[Collected data entries]

# # # #

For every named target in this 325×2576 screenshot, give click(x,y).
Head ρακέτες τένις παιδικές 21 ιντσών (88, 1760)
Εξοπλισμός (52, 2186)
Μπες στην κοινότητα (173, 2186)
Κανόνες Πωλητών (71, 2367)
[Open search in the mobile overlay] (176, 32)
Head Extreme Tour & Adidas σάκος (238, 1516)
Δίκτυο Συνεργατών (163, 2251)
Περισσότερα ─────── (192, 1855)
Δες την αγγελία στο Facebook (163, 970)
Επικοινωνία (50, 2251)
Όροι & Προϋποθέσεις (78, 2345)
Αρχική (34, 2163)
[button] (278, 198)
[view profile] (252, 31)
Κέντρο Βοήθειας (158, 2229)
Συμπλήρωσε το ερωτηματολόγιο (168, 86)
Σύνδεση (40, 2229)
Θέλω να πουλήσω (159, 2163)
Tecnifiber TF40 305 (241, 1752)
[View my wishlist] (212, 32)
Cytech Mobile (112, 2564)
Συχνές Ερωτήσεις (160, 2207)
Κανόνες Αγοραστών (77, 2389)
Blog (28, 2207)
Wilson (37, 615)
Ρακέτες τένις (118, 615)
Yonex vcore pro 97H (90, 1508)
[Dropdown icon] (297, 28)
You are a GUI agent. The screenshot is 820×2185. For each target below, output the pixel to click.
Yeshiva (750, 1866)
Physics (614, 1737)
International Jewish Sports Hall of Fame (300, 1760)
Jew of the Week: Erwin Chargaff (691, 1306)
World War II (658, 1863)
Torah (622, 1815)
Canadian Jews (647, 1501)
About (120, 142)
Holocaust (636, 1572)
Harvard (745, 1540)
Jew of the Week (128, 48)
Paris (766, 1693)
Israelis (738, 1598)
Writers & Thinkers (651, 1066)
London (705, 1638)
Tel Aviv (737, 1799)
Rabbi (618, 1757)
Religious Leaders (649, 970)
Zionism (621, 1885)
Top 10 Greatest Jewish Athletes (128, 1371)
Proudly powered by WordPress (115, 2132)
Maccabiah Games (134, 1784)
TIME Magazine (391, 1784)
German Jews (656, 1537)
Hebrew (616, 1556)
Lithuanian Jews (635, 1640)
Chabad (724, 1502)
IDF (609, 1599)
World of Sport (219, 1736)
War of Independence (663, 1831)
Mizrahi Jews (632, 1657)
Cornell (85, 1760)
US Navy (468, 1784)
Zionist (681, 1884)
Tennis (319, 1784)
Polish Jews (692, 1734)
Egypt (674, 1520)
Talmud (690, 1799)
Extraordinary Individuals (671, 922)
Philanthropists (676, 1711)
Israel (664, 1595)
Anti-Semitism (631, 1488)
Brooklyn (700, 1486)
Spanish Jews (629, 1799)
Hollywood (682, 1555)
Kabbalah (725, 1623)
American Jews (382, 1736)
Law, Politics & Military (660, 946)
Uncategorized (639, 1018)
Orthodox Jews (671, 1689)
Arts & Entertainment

# # # #

Exercise:
Gather each line of the records holding the string "target".

Solution:
For every named target in this 325×2576 screenshot, give click(x,y).
You are a GUI agent. The screenshot is 820×2185. For each target below, output the pixel to click.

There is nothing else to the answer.